-- DATA SUPPLIED follows --
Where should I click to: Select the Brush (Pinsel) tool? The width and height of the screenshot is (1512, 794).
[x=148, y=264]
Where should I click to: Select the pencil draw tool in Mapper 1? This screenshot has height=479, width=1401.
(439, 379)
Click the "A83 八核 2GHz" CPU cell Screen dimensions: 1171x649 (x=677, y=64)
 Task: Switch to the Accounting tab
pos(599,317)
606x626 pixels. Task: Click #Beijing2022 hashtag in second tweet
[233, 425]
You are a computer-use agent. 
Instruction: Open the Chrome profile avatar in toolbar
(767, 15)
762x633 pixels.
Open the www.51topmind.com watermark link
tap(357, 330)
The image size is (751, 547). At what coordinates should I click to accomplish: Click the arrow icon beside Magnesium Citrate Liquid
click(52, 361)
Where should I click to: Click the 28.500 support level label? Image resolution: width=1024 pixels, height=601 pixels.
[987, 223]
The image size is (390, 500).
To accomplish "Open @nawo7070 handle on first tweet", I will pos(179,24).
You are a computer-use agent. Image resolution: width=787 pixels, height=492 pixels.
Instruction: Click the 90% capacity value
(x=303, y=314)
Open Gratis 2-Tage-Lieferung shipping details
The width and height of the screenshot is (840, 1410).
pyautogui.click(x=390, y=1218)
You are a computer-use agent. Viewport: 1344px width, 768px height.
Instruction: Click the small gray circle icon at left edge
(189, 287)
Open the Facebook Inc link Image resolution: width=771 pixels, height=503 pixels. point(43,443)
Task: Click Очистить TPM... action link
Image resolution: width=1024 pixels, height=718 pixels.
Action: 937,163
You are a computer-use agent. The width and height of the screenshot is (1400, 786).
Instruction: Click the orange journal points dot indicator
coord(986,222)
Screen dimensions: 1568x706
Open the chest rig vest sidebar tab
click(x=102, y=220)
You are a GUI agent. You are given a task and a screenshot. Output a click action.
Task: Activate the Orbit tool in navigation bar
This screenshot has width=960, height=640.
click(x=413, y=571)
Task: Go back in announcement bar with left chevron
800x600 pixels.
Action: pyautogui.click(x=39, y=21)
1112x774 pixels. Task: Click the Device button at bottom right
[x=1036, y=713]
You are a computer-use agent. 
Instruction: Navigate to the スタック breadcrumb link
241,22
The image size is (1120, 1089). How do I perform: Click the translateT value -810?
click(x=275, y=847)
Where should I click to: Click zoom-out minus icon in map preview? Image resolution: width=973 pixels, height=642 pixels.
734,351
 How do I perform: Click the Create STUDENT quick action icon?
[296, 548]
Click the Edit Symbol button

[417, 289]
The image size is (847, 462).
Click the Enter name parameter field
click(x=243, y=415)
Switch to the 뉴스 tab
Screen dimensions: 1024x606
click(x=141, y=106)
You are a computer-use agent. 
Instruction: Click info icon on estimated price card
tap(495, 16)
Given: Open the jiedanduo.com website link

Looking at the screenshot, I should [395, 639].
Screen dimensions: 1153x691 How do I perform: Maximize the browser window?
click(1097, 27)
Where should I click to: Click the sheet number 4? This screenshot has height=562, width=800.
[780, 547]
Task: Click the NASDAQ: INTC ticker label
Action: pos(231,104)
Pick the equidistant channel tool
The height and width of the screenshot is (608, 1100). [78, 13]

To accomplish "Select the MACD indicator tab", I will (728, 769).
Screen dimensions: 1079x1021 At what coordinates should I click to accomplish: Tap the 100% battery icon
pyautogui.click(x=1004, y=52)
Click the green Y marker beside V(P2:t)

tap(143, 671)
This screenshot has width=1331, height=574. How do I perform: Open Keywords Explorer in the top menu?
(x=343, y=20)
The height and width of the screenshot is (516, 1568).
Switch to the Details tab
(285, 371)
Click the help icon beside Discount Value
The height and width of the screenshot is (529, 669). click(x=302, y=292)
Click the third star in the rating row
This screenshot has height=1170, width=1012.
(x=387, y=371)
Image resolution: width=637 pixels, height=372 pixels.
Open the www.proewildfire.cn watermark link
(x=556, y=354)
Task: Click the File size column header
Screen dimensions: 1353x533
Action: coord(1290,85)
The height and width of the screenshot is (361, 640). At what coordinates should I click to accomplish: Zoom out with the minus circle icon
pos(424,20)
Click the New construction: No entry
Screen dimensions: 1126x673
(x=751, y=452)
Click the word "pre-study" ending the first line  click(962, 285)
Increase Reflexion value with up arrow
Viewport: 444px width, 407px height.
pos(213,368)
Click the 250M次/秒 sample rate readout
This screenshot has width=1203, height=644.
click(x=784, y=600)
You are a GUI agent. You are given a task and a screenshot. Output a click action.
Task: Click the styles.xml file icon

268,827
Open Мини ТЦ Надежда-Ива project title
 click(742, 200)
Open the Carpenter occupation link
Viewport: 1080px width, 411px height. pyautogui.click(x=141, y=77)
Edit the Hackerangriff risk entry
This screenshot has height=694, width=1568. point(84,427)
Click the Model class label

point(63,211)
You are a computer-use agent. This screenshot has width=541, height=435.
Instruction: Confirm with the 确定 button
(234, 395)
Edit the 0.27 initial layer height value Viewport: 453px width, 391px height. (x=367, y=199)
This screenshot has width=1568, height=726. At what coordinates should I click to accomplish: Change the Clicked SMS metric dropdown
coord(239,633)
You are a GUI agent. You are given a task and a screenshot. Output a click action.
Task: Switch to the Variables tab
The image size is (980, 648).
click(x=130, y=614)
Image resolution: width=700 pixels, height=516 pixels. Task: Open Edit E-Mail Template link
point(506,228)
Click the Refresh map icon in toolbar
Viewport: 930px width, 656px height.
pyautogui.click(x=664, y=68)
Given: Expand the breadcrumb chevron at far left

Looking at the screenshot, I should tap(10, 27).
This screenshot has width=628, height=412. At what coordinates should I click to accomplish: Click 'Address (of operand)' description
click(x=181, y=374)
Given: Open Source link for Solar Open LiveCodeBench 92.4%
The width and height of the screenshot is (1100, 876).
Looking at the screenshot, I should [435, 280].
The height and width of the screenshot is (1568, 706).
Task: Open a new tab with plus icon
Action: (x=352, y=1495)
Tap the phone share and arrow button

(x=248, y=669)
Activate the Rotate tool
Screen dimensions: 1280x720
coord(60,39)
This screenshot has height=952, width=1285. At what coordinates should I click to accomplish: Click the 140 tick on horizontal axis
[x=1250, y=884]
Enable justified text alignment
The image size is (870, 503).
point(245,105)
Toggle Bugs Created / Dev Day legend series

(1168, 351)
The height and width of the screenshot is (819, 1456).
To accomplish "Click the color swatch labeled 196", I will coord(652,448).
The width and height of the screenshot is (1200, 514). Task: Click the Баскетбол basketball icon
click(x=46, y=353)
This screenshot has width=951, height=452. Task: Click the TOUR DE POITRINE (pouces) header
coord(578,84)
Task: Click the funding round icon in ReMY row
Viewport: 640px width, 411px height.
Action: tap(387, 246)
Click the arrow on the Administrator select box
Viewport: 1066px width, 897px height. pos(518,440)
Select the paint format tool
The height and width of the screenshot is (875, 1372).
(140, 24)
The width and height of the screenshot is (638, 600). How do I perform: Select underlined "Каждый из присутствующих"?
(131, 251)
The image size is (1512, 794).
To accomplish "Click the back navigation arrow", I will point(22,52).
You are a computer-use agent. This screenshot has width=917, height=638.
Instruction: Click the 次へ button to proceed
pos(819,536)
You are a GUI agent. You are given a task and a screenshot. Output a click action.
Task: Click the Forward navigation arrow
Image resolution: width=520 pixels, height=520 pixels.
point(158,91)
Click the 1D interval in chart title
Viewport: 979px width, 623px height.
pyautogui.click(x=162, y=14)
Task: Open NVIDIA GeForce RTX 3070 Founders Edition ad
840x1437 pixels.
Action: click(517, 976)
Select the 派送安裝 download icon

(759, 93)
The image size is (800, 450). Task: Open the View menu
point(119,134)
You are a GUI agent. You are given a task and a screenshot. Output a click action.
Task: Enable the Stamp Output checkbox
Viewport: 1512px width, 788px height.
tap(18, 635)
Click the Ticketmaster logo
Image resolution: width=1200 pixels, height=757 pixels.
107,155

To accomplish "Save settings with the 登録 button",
-- DATA SUPPLIED concluded --
--- WHAT IS EXPECTED ---
Reproduce exactly the lines from the one containing "Task: Open NVIDIA" through the last line of the records, both included, and nothing else.

--- EXERCISE RESULT ---
Task: Open NVIDIA GeForce RTX 3070 Founders Edition ad
840x1437 pixels.
Action: click(517, 976)
Select the 派送安裝 download icon

(759, 93)
The image size is (800, 450). Task: Open the View menu
point(119,134)
You are a GUI agent. You are given a task and a screenshot. Output a click action.
Task: Enable the Stamp Output checkbox
Viewport: 1512px width, 788px height.
tap(18, 635)
Click the Ticketmaster logo
Image resolution: width=1200 pixels, height=757 pixels.
107,155

To accomplish "Save settings with the 登録 button",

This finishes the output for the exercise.